Records of locating words and elements:

/---

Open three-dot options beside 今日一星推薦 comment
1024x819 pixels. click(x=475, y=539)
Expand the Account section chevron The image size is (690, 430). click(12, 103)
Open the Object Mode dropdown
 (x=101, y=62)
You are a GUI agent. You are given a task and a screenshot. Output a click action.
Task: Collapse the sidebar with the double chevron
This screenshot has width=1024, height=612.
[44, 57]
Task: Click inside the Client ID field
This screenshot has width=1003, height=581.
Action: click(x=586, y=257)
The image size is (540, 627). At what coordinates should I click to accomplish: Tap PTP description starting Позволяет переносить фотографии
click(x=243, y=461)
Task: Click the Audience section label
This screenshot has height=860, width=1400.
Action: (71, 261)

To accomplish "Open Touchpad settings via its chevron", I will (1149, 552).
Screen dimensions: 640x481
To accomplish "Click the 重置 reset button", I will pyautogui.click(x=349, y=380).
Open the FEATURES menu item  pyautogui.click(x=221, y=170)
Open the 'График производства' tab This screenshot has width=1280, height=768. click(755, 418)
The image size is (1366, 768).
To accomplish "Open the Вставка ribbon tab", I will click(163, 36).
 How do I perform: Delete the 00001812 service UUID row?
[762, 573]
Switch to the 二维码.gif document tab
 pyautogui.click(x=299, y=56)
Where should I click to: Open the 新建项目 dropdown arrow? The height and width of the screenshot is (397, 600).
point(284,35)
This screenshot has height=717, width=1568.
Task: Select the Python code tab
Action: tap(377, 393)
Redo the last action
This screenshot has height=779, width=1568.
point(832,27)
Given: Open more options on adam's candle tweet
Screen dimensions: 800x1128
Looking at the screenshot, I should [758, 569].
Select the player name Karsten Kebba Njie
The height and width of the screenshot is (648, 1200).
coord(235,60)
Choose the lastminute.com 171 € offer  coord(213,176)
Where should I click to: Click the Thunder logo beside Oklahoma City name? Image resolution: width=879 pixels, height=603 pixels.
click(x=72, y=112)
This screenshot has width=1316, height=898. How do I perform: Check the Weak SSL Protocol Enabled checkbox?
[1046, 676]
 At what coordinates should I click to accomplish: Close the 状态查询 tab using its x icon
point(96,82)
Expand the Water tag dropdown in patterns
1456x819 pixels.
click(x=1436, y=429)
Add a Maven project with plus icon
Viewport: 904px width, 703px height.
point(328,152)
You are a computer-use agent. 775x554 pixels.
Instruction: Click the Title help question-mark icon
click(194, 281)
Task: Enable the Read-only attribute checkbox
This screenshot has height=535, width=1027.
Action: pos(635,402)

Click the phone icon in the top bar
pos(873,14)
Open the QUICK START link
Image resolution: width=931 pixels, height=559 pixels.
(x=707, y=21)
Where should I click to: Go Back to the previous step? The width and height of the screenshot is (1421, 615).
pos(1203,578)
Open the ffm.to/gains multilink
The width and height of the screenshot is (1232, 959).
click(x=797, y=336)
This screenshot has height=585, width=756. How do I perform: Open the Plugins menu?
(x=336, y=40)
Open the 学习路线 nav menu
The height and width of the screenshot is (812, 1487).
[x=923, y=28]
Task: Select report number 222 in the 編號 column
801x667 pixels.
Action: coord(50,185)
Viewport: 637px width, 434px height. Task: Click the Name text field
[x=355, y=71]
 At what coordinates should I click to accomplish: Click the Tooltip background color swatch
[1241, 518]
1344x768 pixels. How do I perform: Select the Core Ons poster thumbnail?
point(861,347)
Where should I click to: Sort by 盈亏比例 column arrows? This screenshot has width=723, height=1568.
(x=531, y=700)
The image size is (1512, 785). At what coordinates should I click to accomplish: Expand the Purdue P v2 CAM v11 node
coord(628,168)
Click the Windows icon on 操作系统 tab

\---

■ Exercise requirements ■
Copy all of the data above line for line, changing nothing.

■ Correct answer ■
Open three-dot options beside 今日一星推薦 comment
1024x819 pixels. click(x=475, y=539)
Expand the Account section chevron The image size is (690, 430). click(12, 103)
Open the Object Mode dropdown
 (x=101, y=62)
You are a GUI agent. You are given a task and a screenshot. Output a click action.
Task: Collapse the sidebar with the double chevron
This screenshot has width=1024, height=612.
[44, 57]
Task: Click inside the Client ID field
This screenshot has width=1003, height=581.
Action: click(x=586, y=257)
The image size is (540, 627). At what coordinates should I click to accomplish: Tap PTP description starting Позволяет переносить фотографии
click(x=243, y=461)
Task: Click the Audience section label
This screenshot has height=860, width=1400.
Action: (71, 261)

To accomplish "Open Touchpad settings via its chevron", I will (1149, 552).
Screen dimensions: 640x481
To accomplish "Click the 重置 reset button", I will pyautogui.click(x=349, y=380).
Open the FEATURES menu item  pyautogui.click(x=221, y=170)
Open the 'График производства' tab This screenshot has width=1280, height=768. click(755, 418)
The image size is (1366, 768).
To accomplish "Open the Вставка ribbon tab", I will click(163, 36).
 How do I perform: Delete the 00001812 service UUID row?
[762, 573]
Switch to the 二维码.gif document tab
 pyautogui.click(x=299, y=56)
Where should I click to: Open the 新建项目 dropdown arrow? The height and width of the screenshot is (397, 600).
point(284,35)
This screenshot has height=717, width=1568.
Task: Select the Python code tab
Action: tap(377, 393)
Redo the last action
This screenshot has height=779, width=1568.
point(832,27)
Given: Open more options on adam's candle tweet
Screen dimensions: 800x1128
Looking at the screenshot, I should [758, 569].
Select the player name Karsten Kebba Njie
The height and width of the screenshot is (648, 1200).
coord(235,60)
Choose the lastminute.com 171 € offer  coord(213,176)
Where should I click to: Click the Thunder logo beside Oklahoma City name? Image resolution: width=879 pixels, height=603 pixels.
click(x=72, y=112)
This screenshot has width=1316, height=898. How do I perform: Check the Weak SSL Protocol Enabled checkbox?
[1046, 676]
 At what coordinates should I click to accomplish: Close the 状态查询 tab using its x icon
point(96,82)
Expand the Water tag dropdown in patterns
1456x819 pixels.
click(x=1436, y=429)
Add a Maven project with plus icon
Viewport: 904px width, 703px height.
point(328,152)
You are a computer-use agent. 775x554 pixels.
Instruction: Click the Title help question-mark icon
click(194, 281)
Task: Enable the Read-only attribute checkbox
This screenshot has height=535, width=1027.
Action: pos(635,402)

Click the phone icon in the top bar
pos(873,14)
Open the QUICK START link
Image resolution: width=931 pixels, height=559 pixels.
(x=707, y=21)
Where should I click to: Go Back to the previous step? The width and height of the screenshot is (1421, 615).
pos(1203,578)
Open the ffm.to/gains multilink
The width and height of the screenshot is (1232, 959).
click(x=797, y=336)
This screenshot has height=585, width=756. How do I perform: Open the Plugins menu?
(x=336, y=40)
Open the 学习路线 nav menu
The height and width of the screenshot is (812, 1487).
[x=923, y=28]
Task: Select report number 222 in the 編號 column
801x667 pixels.
Action: coord(50,185)
Viewport: 637px width, 434px height. Task: Click the Name text field
[x=355, y=71]
 At what coordinates should I click to accomplish: Click the Tooltip background color swatch
[1241, 518]
1344x768 pixels. How do I perform: Select the Core Ons poster thumbnail?
point(861,347)
Where should I click to: Sort by 盈亏比例 column arrows? This screenshot has width=723, height=1568.
(x=531, y=700)
The image size is (1512, 785). At what coordinates should I click to accomplish: Expand the Purdue P v2 CAM v11 node
coord(628,168)
Click the Windows icon on 操作系统 tab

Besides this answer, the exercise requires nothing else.